Subrogation – What Is It?

Someone in Grand Prairie has their insurance company pay a benefit for them. Or maybe the person is in Arlington, Dallas, Fort Worth, Mansfield, or out in Weatherford, Texas. When a claim is paid by a person’s own insurance company, and the claim resulted from the fault of another person or company, then the person’s own insurance company has a subrogation right. Well, what does that mean to you?
One web-site defines subrogation as the substitution of one person in the place of another with reference to a lawful claim or right. Subrogation commonly occurs in insurance matters, when an insurance company which pays its insured client for injuries and losses then sues the party which the injured person contends caused the damages.

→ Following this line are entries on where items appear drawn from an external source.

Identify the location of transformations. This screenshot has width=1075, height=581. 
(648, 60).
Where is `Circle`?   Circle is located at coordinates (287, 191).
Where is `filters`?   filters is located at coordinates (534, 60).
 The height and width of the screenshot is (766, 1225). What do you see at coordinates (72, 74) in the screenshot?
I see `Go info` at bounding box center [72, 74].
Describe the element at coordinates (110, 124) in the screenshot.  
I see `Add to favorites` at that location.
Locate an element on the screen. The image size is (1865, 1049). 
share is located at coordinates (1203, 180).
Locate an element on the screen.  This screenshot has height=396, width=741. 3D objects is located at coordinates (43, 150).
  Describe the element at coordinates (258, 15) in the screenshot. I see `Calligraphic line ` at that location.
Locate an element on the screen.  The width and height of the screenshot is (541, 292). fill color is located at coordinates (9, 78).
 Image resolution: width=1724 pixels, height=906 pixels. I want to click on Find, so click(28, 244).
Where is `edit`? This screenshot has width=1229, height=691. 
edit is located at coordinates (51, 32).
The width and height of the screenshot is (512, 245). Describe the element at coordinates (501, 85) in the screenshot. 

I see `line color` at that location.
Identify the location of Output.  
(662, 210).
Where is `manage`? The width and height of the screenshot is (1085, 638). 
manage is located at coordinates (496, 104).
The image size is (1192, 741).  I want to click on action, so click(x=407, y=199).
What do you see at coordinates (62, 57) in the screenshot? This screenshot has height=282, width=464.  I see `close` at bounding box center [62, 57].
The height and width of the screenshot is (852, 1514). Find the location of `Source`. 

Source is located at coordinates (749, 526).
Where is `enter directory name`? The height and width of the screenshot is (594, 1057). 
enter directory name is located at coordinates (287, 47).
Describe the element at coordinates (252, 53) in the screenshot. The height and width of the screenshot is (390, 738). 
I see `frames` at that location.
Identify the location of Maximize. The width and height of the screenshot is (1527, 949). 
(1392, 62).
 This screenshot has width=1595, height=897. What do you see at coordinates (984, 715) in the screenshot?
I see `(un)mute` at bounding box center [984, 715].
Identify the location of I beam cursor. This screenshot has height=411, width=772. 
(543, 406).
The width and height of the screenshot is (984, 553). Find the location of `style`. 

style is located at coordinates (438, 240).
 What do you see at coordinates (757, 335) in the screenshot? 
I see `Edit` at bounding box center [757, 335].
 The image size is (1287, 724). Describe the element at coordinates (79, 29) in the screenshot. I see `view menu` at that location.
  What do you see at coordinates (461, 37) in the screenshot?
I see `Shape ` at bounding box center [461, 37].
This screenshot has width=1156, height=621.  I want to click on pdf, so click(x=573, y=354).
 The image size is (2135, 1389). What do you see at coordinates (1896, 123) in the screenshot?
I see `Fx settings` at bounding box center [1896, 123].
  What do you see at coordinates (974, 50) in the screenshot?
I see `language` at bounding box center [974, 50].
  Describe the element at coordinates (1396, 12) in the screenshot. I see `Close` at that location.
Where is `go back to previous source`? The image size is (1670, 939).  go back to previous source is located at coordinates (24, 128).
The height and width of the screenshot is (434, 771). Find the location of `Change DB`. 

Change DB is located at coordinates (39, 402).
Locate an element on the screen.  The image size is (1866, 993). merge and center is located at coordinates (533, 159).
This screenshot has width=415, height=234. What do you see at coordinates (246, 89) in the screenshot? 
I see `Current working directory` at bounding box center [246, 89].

There are three types of subrogation: equitable, contractual, and statutory.
Here is equitable subrogation as stated in the case, Lexington Insurance Company v. Gray, in 1989, by the appeals court in Austin, Texas. “Equitable subrogation arises by operation of law.” While insurance contracts typically give an insurance company a right of subrogation, when it pays a loss, it is equitably subrogated to any right the policyholder may have against the person causing the loss, whether or not the policy provides expressly for subrogation.
This equitable subrogation is granted the insurance company because otherwise the policyholder would receive a double recovery, upon payment by the wrongdoer, which the law does not sanction. This was stated by the Texas Supreme Court in, Ortiz v. Great Southern Fire & Casualty Insurance Company, in 1980.
Contractual subrogation – also called “conventional” subrogation – arises by contract between the parties. Some, or most, insurance policies expressly provide a subrogation right to the insurance company and the policy language addresses its scope and limits.
The third kind of subrogation is called, statutory subrogation. Statutory subrogation is a right created by law, or written statute, and is governed by the terms of the statute under which it is claimed as a matter of statutory construction. This is discussed in the case, Texas Association of School Boards, Inc. v. Ward, by the Texas appeals court in Waco, in 2000.
An experienced Insurance Law Attorney can help with these subrogation issues. It is important that these issues are handled properly. Failure to properly handle these issues is actually a criminal offense as it relates to some government subrogation rights. At the least, failure to properly handle subrogation issues can be a financial hardship. There are large numbers of people who collect benefits from their own insurance company, then settle with the people who caused the loss without the assistance of an attorney. Later, they are contacted about these subrogation rights and find themselves in legal and financial trouble.